It’s a good time to be me. I’m coasting along in my life and being very responsible about it. I have so much to lose. I have a great example to share about how I debate with myself over critical decisions that affect my success:
I had been thinking some sad Jax thoughts (after hearing some music that reminded me of her (Pearl Jam “Black”), and was subsequently tempted to go read her blog and find out what she’s been up to. However, I correctly identified this as a destructive act, as there is no good that can come of it. Would I sneer at her newfound life? Would I feel jealous is she seemed happy? Would I be glad if she was failing? Do you see how none of those possible reactions are at all good? This was a turning point for me; helping myself be liberated from that negative voice always tempting me to do the wrong thing. Go get some candy. No one will notice.

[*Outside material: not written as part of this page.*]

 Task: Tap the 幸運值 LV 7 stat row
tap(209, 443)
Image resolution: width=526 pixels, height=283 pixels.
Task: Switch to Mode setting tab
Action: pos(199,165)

I am choosing discipline in my mind, a thing I must have in order to continue making positive steps. How could I come out here and face myself with pride, if underneath I know I’m not being honest? I find this blog useful when it becomes a reflection on my actual thoughts and processes. To rob it of the truth is to deprive my words of their worth and substance. I don’t want that to happen.
So I just thought I might want to share that confrontation I just had with the negative voice in my mind. He lost today, and hopefully, on more occasions than just this one. Peace be with you friends, and serenity.